Importance of Proper Hydration for a Dog
Having a fit and healthy dog requires a combination of regular exercise and proper feeding of appropriate foods. Most readers of SlimDoggy.com are well aware of this. There is another aspect to ensuring a fit and healthy dog that does not get as much attention as diet and exercise: proper hydration.
How Water Helps a Dog’s Body
Dogs need adequate amounts of water each day so that their body can perform key functions. Some of the key ways water is used by the body include:
- Ensure that blood is able to transport and deliver nutrients where and when they are needed in the body.

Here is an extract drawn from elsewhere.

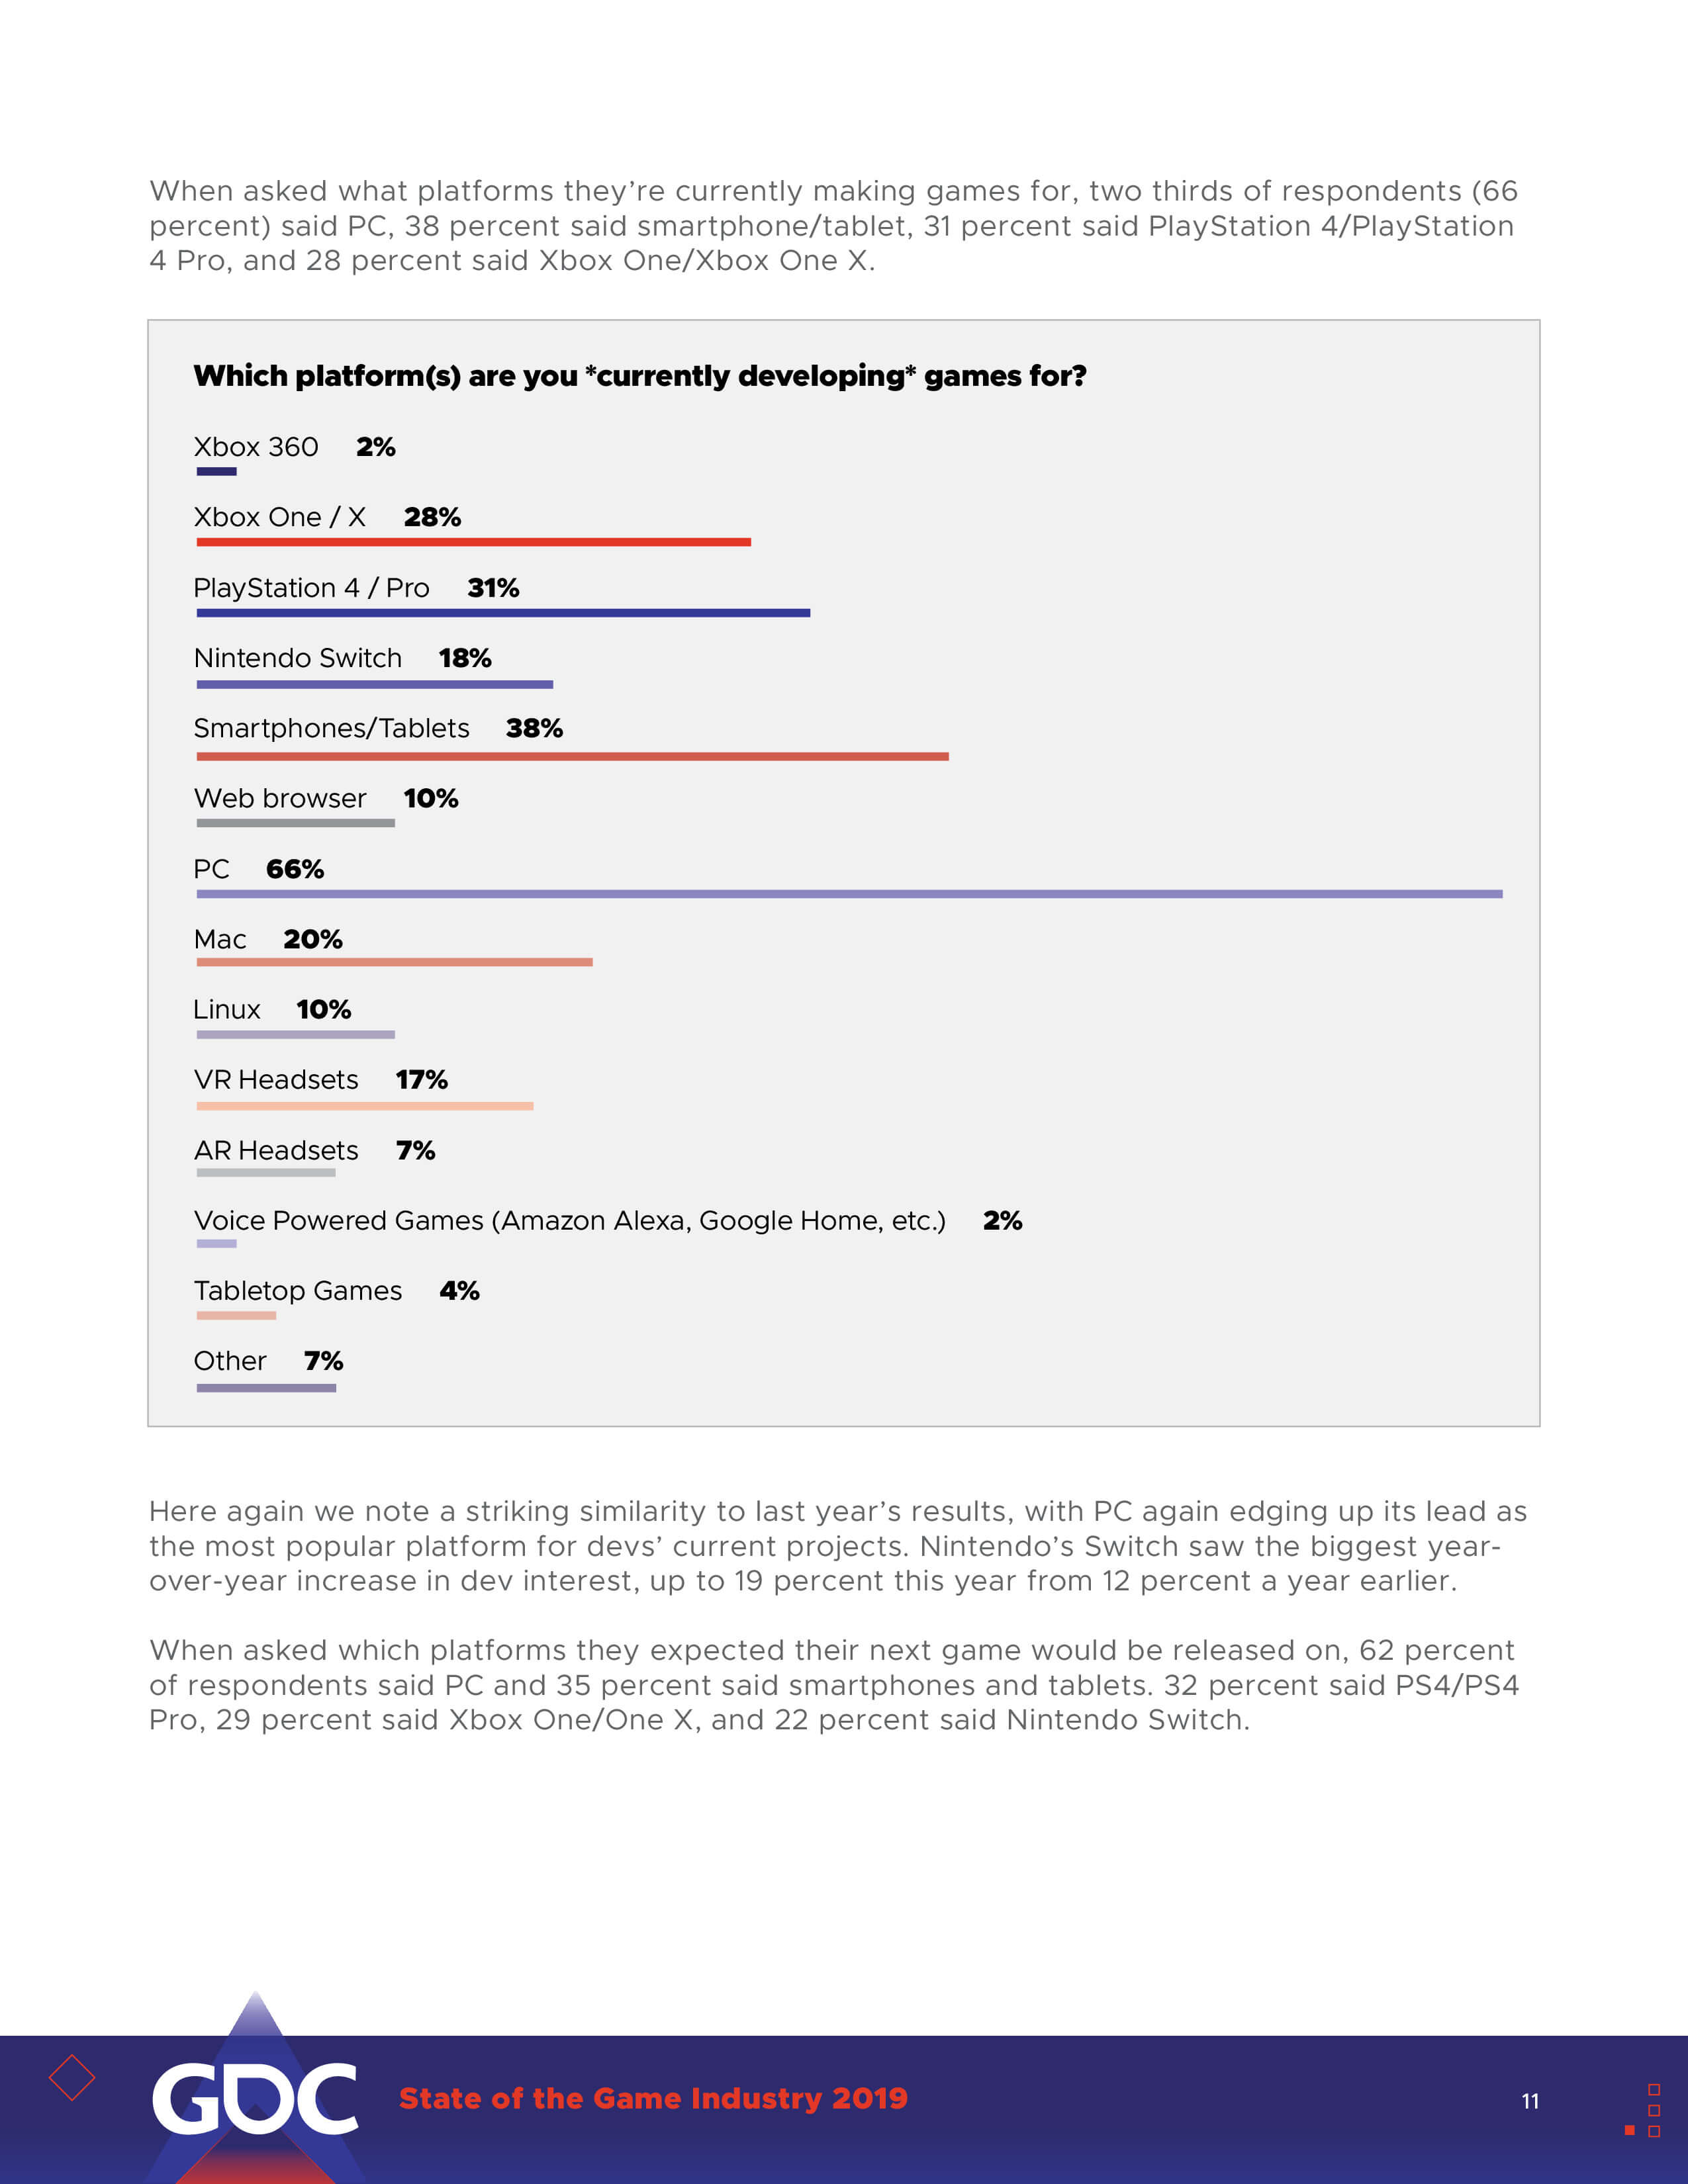1688x2184 pixels.
Task: Click the GDC logo in the footer
Action: point(254,2098)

- Help flush toxins out of the body.
- Regulate body temperature.
- Keep muscles and ligaments pliable.
Although most dogs will instinctively know just how much water they need, some dogs don’t drink enough water, while others drink too much. If a dog doesn’t drink enough water, they can become at risk for urinary tract issues like kidney stones, and organ failure. Conversely, drinking too much water can be toxic.
Signs that a Dog is Drinking Too Little or Too Much Water
There are two simple checks that can be used to determine if your dog is under-hydrating. First, lift a pinch of skin at the back of the neck and let it go. The skin should quickly return to its normal location. A dehydrated dog’s skin will take longer to fall back into place and might create a tent like pattern as it falls back. A second check is to examine a dog’s gums, which should be moist and slick. Gums that are sticky or otherwise appear dry mean that the dog is not getting enough water.
Some dogs will drink too much water which can also be unhealthy. Some of the signs of over-hydration include lethargy, bloating, loss of coordination, vomiting, glazed eyes, and a light gum color.
Why it’s Important to Monitor a Dog’s Water Consumption
A dog’s hydration habits can be an indicator of good health but can also point to potential underlying illness. Under-hydrating can be a sign that something is wrong internally. Pancreatitis and parvovirus are two diseases that will tend to result in a dog drinking too little water. Conversely, diabetes, bladder infections, or Cushing’s disease, can lead to an increase in thirst. If you notice a change in your pet’s hydration habits, it is prudent to have them checked out by your veterinarian.